[Screenshot grounding data]
────────────────

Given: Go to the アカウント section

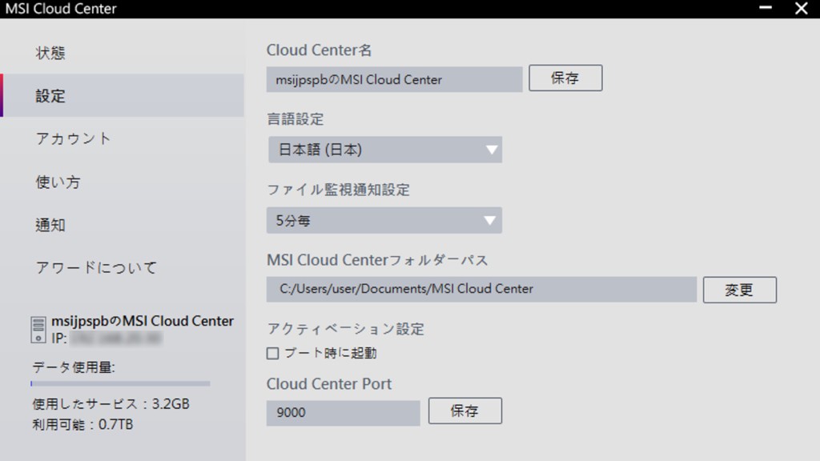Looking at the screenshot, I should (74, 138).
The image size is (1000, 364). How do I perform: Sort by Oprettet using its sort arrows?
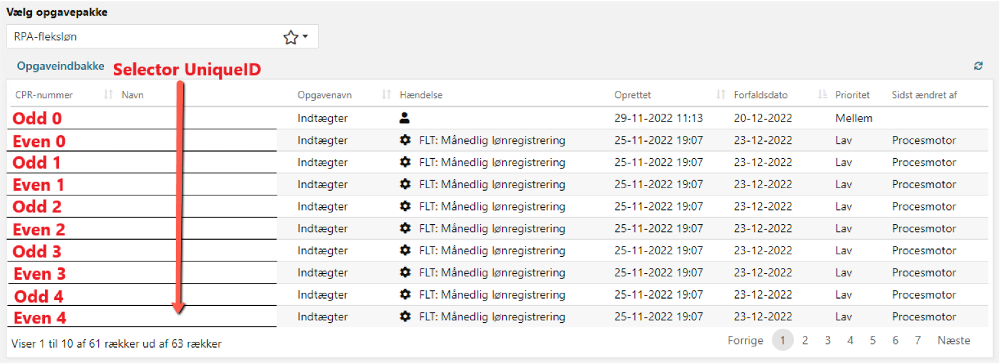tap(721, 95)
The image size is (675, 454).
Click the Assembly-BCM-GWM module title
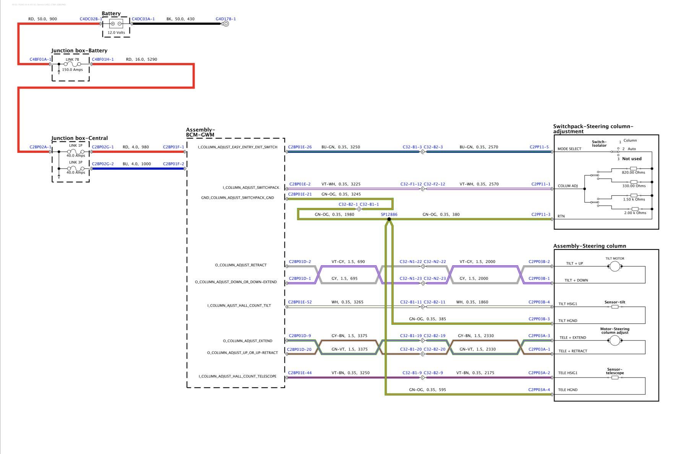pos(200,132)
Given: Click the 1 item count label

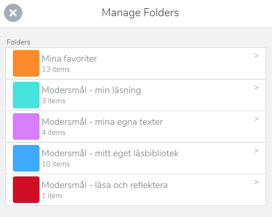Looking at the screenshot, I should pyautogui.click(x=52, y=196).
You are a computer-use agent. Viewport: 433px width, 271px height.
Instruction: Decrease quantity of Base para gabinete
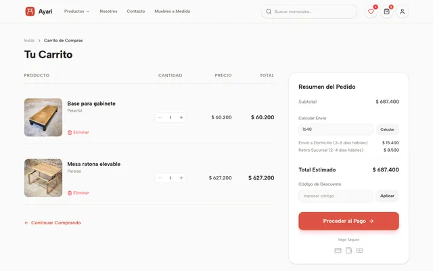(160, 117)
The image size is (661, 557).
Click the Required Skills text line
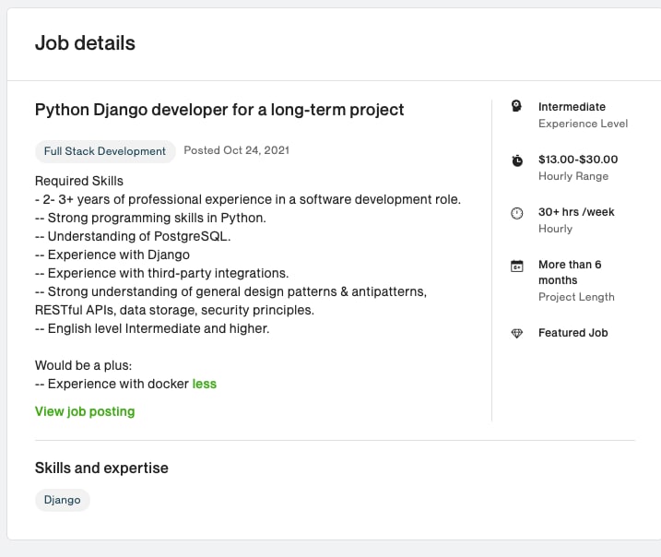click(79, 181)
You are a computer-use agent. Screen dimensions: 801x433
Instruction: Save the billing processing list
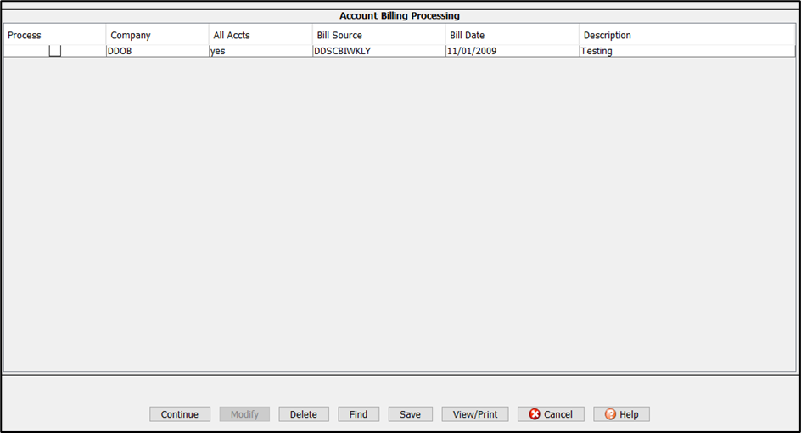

────────────────

## What you should do:
Copy the data word for word and omit every picture.

## Answer for the task:
Given: Go to the アカウント section

Looking at the screenshot, I should (74, 138).
The image size is (1000, 364). How do I perform: Sort by Oprettet using its sort arrows?
tap(721, 95)
The image size is (675, 454).
Click the Assembly-BCM-GWM module title
pos(200,132)
Given: Click the 1 item count label

Looking at the screenshot, I should pyautogui.click(x=52, y=196).
You are a computer-use agent. Viewport: 433px width, 271px height.
Instruction: Decrease quantity of Base para gabinete
(160, 117)
The image size is (661, 557).
Click the Required Skills text line
click(79, 181)
You are a computer-use agent. Screen dimensions: 801x433
Instruction: Save the billing processing list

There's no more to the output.